Data extract =

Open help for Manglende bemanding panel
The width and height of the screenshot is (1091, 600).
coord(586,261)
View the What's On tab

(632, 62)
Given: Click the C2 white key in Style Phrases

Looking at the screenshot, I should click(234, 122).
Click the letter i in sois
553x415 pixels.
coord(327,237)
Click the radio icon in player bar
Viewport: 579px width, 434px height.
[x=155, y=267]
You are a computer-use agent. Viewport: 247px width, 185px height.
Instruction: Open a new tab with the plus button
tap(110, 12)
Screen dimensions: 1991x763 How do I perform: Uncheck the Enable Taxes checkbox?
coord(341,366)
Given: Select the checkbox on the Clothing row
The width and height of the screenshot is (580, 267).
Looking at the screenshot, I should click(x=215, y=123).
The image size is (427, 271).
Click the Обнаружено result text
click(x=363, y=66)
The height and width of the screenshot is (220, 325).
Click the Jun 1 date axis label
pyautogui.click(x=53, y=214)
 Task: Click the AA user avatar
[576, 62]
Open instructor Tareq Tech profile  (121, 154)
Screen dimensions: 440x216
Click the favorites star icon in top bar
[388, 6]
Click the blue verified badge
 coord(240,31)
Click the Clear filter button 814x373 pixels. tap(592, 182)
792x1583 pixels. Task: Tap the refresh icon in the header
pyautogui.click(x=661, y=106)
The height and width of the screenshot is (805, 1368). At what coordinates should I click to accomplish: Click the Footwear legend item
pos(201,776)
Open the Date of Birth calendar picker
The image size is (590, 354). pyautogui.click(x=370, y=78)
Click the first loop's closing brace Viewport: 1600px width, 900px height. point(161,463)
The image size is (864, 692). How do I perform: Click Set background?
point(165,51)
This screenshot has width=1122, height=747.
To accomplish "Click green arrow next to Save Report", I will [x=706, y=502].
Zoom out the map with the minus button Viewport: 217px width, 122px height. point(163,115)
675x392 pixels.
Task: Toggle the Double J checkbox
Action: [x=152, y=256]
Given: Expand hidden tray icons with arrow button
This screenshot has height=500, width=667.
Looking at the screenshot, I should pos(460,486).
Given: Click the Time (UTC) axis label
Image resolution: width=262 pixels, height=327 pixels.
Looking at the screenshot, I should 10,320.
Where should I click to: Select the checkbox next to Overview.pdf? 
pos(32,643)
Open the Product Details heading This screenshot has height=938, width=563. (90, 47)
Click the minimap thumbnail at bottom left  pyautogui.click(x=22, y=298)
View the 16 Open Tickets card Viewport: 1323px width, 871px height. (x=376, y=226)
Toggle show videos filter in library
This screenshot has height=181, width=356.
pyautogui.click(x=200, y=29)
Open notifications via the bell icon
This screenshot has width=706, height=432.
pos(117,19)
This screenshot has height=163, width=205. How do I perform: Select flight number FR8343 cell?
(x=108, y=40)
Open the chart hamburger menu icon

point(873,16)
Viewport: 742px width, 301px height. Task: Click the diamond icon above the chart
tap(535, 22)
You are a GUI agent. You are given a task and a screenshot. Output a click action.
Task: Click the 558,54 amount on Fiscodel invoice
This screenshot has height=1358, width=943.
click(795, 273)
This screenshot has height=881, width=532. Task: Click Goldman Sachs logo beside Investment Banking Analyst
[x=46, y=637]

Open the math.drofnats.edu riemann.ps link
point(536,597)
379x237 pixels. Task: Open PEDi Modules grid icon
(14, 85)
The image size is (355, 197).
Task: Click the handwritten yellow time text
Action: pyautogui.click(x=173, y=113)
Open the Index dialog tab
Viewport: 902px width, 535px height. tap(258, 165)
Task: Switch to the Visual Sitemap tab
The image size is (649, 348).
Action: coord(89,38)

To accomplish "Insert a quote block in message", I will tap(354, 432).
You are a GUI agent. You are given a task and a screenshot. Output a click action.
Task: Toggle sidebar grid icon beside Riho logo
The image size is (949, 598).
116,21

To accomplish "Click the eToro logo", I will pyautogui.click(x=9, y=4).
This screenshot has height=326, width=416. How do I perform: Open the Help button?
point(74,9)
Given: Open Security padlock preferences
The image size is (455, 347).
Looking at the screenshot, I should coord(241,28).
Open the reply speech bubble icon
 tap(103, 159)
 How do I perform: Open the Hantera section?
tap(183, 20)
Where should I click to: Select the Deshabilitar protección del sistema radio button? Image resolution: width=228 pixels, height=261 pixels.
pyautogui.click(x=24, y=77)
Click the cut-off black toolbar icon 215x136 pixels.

To do = The stretch of entries above that starts with the line containing "Given: Expand hidden" and goes on through the line containing "Given: Click the Time (UTC) axis label" is to be transcribed exactly, and no other line is to be transcribed.

Worked solution =
Given: Expand hidden tray icons with arrow button
This screenshot has height=500, width=667.
Looking at the screenshot, I should pos(460,486).
Given: Click the Time (UTC) axis label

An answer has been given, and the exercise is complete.